MATERIALS PROVIDED START

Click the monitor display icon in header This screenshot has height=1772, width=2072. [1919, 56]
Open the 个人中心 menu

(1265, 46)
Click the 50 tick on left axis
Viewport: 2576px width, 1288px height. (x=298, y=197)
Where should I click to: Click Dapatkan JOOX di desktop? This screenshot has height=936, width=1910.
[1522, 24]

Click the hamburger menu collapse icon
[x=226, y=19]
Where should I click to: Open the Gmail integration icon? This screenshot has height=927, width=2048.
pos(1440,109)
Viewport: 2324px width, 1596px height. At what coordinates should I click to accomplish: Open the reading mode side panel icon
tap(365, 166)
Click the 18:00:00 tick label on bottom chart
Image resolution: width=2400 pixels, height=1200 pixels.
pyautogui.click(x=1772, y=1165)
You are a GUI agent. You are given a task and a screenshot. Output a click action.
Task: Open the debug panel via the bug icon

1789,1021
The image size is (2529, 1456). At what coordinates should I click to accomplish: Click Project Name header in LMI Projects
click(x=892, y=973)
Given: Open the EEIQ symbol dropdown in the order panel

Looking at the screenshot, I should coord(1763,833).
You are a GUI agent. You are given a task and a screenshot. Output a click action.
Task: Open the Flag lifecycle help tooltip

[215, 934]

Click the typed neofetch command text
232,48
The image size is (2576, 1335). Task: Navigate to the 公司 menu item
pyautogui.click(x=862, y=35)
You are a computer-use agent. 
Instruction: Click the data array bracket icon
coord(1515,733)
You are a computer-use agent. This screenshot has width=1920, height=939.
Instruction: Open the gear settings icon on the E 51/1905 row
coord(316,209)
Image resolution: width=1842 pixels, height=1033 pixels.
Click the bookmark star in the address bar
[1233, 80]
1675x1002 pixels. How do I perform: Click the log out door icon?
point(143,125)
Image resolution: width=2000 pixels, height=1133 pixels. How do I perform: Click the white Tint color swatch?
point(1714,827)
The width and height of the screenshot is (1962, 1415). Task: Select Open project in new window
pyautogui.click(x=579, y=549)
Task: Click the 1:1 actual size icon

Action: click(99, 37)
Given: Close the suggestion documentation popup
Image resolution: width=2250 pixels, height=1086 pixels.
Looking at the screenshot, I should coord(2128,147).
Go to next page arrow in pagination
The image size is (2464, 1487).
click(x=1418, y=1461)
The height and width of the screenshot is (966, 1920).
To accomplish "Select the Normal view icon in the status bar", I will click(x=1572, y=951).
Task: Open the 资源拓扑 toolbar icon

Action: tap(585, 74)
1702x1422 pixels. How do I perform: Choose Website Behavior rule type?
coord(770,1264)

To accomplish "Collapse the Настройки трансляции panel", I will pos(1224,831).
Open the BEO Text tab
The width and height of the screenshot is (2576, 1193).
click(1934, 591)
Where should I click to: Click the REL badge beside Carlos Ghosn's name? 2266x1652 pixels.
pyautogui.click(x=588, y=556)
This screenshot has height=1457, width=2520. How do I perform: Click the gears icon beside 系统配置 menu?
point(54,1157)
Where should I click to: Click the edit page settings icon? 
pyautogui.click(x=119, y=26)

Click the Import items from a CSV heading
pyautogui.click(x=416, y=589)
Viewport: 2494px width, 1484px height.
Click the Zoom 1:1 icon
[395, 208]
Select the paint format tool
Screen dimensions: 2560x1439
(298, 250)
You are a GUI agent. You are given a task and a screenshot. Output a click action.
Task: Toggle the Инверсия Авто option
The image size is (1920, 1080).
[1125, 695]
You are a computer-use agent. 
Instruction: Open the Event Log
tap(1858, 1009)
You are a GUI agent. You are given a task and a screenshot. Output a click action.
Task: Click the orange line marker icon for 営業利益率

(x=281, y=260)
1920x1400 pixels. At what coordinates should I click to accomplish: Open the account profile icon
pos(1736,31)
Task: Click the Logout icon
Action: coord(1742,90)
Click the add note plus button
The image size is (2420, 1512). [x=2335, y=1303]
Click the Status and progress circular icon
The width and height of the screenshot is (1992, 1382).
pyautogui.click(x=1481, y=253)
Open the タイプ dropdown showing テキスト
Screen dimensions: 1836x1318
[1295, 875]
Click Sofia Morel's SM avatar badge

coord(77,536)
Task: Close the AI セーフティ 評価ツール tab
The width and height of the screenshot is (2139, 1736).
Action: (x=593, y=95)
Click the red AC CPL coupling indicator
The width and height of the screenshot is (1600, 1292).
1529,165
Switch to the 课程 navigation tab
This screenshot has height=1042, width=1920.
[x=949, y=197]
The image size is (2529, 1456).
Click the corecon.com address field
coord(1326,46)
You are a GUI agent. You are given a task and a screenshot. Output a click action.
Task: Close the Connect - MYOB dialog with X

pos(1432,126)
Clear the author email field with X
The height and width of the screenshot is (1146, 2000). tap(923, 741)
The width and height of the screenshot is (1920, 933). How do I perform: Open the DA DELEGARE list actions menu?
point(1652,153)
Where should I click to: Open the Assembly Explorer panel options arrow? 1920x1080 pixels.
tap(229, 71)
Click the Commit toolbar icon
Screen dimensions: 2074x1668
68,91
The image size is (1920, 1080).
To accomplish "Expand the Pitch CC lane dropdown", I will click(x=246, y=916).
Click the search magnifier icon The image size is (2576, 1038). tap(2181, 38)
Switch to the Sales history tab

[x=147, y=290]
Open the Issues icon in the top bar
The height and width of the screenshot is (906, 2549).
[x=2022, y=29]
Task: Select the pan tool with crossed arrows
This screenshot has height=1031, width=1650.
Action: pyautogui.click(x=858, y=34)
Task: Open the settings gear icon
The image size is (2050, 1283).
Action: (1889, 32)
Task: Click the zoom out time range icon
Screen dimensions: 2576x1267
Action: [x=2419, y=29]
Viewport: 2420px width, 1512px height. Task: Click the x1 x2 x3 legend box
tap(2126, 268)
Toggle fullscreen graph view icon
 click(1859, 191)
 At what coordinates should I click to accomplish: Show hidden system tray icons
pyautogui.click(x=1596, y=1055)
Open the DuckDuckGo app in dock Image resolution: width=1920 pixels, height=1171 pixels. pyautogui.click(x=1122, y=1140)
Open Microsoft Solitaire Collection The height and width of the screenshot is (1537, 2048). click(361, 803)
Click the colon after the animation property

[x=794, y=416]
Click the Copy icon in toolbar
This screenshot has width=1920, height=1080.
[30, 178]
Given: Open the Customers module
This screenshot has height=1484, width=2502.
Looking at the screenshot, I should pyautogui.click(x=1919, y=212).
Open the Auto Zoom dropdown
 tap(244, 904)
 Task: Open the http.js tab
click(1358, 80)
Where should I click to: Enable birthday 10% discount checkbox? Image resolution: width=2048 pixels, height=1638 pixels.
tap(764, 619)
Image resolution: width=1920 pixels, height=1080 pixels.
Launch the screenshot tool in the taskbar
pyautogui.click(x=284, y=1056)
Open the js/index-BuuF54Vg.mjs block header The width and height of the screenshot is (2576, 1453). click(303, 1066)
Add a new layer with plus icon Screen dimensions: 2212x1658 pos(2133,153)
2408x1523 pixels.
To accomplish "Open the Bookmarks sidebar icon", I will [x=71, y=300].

MATERIALS PROVIDED END

» **AIM OF THE EXERCISE**
Your answer should be the lines above from the one containing "Given: Open the Customers module" through the one containing "Image resolution: width=1920 pixels, height=1080", copied exactly and with both ends kept.

» **PROBLEM SOLUTION**
Given: Open the Customers module
This screenshot has height=1484, width=2502.
Looking at the screenshot, I should pyautogui.click(x=1919, y=212).
Open the Auto Zoom dropdown
 tap(244, 904)
 Task: Open the http.js tab
click(1358, 80)
Where should I click to: Enable birthday 10% discount checkbox? Image resolution: width=2048 pixels, height=1638 pixels.
tap(764, 619)
Image resolution: width=1920 pixels, height=1080 pixels.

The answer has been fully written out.